#### Requirement:
Extract every line of the listing below that contains the string "shelf". Uppercase and lowercase letters count as different.

(Stored records)
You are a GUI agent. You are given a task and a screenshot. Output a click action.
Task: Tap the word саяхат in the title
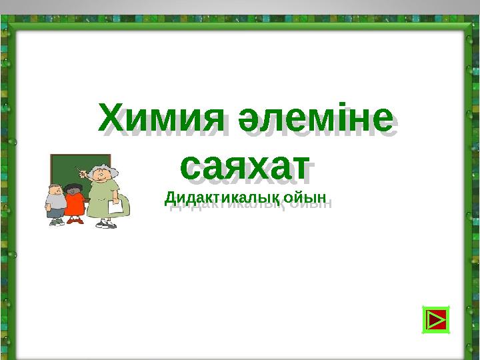click(x=245, y=167)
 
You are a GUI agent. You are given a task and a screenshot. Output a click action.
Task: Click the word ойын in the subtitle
click(x=305, y=198)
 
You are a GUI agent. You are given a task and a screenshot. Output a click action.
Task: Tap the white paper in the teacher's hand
click(x=115, y=206)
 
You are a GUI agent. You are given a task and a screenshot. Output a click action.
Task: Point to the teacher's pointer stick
click(x=82, y=171)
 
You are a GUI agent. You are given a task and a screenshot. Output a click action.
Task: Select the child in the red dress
click(x=74, y=203)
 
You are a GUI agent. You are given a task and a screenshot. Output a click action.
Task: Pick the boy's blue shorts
click(x=56, y=213)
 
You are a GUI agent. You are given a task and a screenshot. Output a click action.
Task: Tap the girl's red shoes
click(x=75, y=220)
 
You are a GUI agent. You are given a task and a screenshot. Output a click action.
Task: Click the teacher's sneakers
click(x=106, y=224)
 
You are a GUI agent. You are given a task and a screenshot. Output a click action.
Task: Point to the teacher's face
click(x=99, y=175)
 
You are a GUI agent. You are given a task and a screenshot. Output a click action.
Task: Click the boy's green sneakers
click(x=57, y=222)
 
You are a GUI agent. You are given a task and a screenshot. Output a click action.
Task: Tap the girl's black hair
click(x=73, y=187)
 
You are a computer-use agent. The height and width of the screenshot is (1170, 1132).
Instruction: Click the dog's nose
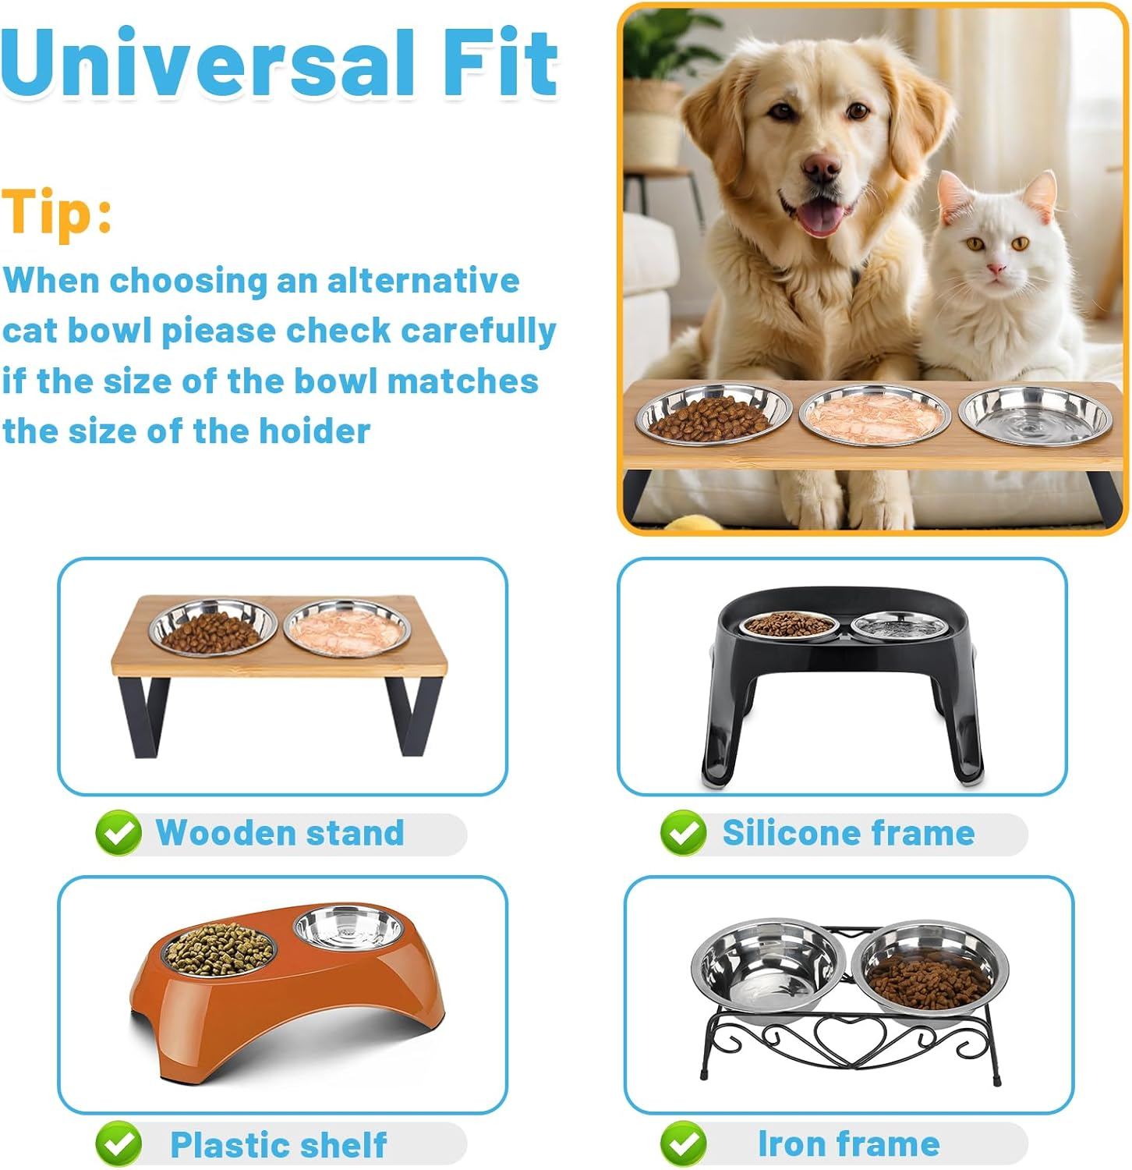(x=822, y=168)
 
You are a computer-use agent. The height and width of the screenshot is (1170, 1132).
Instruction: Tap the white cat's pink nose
(x=996, y=270)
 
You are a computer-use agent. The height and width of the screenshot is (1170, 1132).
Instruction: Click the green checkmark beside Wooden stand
(x=119, y=833)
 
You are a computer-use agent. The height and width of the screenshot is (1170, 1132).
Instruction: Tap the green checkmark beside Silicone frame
(x=683, y=833)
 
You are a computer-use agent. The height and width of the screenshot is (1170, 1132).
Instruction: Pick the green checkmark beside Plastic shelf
(x=119, y=1144)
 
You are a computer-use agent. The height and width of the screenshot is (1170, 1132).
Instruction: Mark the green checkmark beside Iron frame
(x=683, y=1144)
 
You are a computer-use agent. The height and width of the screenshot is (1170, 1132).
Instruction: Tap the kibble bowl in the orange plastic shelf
(x=218, y=951)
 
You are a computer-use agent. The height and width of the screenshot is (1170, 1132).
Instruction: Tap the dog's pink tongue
(x=819, y=218)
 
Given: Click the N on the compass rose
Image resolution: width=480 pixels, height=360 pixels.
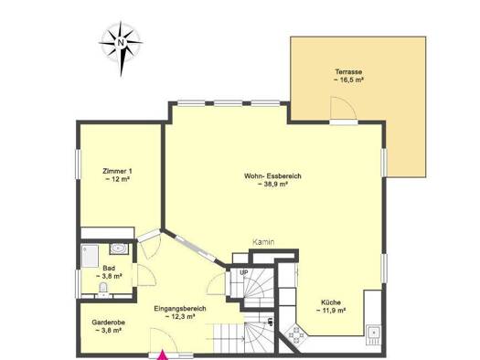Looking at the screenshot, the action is pos(121,42).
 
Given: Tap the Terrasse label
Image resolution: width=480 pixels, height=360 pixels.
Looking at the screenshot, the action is pos(348,72).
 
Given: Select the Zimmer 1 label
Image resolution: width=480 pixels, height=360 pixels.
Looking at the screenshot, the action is pos(117,171).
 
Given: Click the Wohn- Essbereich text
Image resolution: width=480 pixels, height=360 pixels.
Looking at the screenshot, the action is pos(272,176).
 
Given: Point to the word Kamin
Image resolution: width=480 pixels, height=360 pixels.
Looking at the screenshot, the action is pos(263,242).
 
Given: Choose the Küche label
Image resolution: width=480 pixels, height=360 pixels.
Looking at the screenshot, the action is pos(331,302).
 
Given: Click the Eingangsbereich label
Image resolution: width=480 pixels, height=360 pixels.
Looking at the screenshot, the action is pos(180,309).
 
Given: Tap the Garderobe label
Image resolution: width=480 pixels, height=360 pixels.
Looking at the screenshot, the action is pos(109,323).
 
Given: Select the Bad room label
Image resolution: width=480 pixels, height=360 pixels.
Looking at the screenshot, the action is pos(109,269).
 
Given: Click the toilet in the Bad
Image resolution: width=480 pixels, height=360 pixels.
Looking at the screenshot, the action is pos(103,287).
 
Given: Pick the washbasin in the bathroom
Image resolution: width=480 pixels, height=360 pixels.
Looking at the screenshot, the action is pos(119,249).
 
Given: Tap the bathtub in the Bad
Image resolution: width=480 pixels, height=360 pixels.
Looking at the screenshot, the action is pos(90,256).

#### The result:
Instruction: Pick the green checkmark beside Plastic shelf
Instruction: Tap the kibble bowl in the orange plastic shelf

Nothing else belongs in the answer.